PROVIDED MATERIAL –
────────

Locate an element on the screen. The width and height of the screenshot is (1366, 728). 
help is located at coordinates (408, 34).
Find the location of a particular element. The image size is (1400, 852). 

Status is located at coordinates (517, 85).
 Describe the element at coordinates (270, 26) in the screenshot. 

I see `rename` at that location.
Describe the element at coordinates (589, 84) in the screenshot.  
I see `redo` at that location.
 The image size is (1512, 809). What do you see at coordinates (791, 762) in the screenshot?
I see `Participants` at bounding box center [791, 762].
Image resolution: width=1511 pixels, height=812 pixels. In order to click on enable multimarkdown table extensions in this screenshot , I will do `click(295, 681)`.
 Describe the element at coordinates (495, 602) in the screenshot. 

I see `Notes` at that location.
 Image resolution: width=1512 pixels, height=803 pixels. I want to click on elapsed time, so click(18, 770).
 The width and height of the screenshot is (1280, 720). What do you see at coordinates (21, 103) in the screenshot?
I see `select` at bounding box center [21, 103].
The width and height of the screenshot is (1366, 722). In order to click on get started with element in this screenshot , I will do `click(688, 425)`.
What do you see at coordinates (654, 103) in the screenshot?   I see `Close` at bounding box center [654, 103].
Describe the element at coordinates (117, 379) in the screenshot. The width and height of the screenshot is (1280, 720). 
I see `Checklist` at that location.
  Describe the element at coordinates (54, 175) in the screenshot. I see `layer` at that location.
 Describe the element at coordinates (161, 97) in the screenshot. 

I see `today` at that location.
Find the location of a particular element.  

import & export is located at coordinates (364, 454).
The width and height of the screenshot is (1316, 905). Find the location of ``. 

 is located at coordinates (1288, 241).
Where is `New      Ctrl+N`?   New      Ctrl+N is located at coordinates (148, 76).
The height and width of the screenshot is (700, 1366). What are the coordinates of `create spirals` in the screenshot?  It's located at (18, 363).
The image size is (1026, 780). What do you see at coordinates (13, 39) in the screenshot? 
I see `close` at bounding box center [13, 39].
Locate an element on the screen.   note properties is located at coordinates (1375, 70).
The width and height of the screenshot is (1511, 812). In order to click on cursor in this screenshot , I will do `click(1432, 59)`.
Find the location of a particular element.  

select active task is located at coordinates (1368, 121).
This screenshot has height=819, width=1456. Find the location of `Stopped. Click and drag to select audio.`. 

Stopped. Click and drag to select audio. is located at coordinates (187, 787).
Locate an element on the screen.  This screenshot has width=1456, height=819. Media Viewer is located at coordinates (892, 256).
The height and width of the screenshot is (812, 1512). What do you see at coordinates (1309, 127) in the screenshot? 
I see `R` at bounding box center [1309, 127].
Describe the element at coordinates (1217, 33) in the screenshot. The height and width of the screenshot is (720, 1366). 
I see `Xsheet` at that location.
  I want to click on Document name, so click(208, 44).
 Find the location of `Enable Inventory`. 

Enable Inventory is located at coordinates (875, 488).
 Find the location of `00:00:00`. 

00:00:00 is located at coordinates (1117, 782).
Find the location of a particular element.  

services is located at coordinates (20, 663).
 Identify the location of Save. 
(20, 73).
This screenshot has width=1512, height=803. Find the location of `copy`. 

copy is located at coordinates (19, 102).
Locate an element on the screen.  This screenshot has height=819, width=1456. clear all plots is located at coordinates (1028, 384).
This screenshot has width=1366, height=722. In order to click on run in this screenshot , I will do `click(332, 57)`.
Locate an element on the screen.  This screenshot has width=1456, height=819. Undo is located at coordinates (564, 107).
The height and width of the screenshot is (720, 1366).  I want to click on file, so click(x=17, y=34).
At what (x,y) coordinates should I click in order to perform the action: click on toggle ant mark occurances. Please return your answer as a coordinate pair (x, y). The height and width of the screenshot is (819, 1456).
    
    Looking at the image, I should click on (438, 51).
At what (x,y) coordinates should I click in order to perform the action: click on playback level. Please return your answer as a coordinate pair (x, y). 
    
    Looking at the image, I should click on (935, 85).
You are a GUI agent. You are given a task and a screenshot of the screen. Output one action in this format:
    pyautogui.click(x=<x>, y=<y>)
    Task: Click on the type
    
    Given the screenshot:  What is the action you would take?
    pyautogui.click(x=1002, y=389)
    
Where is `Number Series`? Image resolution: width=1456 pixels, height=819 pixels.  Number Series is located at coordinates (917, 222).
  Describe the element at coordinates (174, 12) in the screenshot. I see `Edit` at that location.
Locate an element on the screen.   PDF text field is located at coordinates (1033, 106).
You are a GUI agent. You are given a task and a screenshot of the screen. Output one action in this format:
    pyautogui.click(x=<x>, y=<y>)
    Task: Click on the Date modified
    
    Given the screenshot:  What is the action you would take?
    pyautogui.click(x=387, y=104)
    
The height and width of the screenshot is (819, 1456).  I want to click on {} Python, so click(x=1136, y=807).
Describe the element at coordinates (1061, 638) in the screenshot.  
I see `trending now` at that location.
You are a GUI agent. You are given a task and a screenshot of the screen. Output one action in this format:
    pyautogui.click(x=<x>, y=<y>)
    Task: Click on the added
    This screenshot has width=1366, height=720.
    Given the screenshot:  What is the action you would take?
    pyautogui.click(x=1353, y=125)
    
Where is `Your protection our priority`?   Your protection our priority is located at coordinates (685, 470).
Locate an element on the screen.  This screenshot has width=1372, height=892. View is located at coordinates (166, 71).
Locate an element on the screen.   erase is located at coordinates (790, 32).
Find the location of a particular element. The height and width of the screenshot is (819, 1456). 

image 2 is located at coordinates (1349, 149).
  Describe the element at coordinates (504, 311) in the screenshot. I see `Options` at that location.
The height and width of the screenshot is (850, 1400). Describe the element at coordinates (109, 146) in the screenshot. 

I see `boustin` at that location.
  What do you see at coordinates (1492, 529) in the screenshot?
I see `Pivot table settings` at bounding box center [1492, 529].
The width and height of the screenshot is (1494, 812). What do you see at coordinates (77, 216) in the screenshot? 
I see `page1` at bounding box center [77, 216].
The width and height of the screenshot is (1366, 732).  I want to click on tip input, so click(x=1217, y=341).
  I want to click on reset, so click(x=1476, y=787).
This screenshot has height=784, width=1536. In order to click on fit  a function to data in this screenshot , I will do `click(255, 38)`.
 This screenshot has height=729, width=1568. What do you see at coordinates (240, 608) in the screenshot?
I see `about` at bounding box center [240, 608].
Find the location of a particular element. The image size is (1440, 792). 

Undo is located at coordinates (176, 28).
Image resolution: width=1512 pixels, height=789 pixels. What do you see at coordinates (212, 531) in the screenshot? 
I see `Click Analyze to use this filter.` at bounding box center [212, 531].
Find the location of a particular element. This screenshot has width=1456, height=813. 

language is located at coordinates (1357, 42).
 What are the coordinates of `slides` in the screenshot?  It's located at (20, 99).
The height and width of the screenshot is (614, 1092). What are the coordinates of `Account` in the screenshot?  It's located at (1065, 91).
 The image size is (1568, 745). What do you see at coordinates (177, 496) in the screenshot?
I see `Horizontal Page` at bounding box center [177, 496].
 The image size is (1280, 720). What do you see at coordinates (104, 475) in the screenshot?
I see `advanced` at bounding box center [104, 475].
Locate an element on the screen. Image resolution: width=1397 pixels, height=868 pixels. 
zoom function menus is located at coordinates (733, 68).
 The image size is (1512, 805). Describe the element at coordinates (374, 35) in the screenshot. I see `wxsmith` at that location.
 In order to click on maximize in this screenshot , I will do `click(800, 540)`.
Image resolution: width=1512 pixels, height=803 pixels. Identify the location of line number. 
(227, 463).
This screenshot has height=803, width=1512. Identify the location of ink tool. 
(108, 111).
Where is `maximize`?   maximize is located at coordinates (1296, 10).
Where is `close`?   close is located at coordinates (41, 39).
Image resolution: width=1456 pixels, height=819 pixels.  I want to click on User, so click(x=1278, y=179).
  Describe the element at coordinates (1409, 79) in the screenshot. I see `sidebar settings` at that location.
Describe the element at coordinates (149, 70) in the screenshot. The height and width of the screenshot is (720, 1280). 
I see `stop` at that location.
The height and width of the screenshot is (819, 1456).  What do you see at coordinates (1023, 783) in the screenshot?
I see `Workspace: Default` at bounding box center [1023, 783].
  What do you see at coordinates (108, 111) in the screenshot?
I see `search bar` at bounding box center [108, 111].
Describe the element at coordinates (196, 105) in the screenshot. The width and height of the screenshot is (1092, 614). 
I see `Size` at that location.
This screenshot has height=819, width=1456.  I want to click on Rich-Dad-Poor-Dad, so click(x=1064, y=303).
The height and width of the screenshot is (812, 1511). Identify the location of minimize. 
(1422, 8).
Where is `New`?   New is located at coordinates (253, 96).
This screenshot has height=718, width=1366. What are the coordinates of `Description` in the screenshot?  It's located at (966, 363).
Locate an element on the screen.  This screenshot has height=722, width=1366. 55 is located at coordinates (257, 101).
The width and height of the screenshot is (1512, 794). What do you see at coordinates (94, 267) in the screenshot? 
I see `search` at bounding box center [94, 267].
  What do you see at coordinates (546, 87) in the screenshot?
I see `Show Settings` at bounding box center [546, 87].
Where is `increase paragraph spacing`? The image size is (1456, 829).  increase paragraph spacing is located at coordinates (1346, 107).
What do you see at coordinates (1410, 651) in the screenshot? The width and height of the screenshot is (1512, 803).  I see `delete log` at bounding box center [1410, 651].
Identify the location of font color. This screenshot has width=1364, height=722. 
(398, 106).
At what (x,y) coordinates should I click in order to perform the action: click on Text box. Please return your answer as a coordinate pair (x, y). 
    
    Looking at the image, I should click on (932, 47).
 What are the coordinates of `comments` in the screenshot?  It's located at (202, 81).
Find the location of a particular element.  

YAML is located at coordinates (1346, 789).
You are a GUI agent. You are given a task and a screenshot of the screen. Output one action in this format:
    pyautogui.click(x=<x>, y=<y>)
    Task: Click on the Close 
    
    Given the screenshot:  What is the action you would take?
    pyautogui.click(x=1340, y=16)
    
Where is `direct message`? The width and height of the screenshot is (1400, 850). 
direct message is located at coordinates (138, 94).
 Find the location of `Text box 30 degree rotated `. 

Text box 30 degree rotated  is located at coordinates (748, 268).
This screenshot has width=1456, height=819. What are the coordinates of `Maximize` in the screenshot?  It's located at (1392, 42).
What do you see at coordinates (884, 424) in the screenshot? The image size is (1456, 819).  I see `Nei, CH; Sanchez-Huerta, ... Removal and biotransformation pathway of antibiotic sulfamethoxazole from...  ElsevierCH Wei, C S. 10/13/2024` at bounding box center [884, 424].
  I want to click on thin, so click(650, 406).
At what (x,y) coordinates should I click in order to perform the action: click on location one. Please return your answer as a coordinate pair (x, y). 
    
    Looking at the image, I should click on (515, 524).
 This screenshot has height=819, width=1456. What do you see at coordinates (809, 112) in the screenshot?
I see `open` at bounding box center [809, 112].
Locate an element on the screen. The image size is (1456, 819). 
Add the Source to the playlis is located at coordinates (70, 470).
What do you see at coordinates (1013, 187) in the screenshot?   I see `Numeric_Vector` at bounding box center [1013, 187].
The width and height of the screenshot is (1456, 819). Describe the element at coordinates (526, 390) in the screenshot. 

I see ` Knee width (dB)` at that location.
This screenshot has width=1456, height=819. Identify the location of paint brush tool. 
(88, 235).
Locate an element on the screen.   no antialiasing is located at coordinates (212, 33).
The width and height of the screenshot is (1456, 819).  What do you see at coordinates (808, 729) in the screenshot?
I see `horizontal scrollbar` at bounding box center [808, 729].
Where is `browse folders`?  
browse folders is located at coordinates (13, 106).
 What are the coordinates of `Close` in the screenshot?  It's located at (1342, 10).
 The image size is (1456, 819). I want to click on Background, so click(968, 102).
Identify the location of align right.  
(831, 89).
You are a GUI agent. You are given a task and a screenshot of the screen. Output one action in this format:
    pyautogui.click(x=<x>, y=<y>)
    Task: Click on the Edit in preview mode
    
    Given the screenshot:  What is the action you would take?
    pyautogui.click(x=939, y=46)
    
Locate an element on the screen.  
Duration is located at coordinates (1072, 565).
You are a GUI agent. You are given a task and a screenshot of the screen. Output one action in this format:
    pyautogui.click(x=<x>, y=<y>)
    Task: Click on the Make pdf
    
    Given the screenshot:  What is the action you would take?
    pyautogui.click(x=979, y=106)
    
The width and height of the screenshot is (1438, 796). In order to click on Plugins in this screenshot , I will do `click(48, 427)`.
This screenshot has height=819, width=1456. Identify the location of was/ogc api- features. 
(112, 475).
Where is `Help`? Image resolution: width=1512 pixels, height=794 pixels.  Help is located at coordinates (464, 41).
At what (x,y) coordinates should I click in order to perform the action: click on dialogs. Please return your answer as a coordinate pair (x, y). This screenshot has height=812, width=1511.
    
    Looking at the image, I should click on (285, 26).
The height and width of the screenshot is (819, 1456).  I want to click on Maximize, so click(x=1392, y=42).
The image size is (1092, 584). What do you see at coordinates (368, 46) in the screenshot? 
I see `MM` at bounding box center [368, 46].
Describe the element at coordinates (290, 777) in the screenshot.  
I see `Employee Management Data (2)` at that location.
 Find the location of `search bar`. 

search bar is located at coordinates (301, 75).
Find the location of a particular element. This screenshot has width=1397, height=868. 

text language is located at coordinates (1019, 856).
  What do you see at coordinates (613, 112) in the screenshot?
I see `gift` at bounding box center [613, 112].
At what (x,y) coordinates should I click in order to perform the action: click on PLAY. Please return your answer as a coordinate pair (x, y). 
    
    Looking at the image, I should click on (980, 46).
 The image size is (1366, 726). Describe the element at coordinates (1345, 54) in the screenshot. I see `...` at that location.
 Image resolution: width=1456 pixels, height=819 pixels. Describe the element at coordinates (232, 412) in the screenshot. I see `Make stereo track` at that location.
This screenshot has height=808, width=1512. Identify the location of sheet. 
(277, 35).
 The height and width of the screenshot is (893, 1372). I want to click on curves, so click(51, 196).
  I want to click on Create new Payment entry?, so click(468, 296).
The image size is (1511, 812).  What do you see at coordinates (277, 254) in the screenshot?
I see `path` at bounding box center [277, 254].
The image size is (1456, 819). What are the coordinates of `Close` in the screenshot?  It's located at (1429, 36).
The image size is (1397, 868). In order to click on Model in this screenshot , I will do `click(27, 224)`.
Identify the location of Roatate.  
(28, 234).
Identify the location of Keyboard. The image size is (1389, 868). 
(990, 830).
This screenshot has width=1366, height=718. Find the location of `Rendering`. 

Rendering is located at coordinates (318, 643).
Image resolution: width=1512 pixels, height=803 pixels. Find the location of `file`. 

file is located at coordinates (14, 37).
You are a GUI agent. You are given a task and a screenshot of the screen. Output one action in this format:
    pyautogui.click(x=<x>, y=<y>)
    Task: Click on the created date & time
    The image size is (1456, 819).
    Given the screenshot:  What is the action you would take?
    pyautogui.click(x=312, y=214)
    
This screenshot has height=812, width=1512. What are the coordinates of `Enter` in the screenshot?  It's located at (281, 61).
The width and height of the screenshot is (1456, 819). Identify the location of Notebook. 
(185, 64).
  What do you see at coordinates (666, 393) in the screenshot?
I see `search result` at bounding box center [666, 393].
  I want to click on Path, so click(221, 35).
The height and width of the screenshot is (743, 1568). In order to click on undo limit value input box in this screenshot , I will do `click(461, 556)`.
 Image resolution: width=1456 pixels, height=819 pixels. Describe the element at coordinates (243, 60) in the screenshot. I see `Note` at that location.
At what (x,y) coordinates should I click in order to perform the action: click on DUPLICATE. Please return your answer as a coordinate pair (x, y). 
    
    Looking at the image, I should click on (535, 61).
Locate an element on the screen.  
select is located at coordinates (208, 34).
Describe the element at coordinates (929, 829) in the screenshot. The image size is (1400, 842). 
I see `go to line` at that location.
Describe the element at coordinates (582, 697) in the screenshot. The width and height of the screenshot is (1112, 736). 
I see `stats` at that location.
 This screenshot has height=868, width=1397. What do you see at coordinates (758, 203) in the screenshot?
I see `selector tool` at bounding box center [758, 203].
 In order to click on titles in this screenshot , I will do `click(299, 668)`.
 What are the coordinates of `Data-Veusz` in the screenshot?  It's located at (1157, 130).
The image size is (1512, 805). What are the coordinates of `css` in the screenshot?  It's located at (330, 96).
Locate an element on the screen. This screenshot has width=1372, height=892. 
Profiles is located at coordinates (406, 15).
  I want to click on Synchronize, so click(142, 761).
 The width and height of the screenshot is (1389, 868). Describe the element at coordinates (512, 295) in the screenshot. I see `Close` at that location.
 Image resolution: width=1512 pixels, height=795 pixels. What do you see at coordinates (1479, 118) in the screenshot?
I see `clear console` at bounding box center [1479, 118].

────────

TO DO –
Can you copy the records from the line containing "The image size is (1026, 780)." through the line containing "copy is located at coordinates (19, 102).", repeating every line in that range unchanged?

RESULT OF THE TASK –
The image size is (1026, 780). What do you see at coordinates (13, 39) in the screenshot? 
I see `close` at bounding box center [13, 39].
Locate an element on the screen.   note properties is located at coordinates (1375, 70).
The width and height of the screenshot is (1511, 812). In order to click on cursor in this screenshot , I will do `click(1432, 59)`.
Find the location of a particular element.  

select active task is located at coordinates (1368, 121).
This screenshot has height=819, width=1456. Find the location of `Stopped. Click and drag to select audio.`. 

Stopped. Click and drag to select audio. is located at coordinates (187, 787).
Locate an element on the screen.  This screenshot has width=1456, height=819. Media Viewer is located at coordinates (892, 256).
The height and width of the screenshot is (812, 1512). What do you see at coordinates (1309, 127) in the screenshot? 
I see `R` at bounding box center [1309, 127].
Describe the element at coordinates (1217, 33) in the screenshot. The height and width of the screenshot is (720, 1366). 
I see `Xsheet` at that location.
  I want to click on Document name, so click(208, 44).
 Find the location of `Enable Inventory`. 

Enable Inventory is located at coordinates (875, 488).
 Find the location of `00:00:00`. 

00:00:00 is located at coordinates (1117, 782).
Find the location of a particular element.  

services is located at coordinates (20, 663).
 Identify the location of Save. 
(20, 73).
This screenshot has width=1512, height=803. Find the location of `copy`. 

copy is located at coordinates (19, 102).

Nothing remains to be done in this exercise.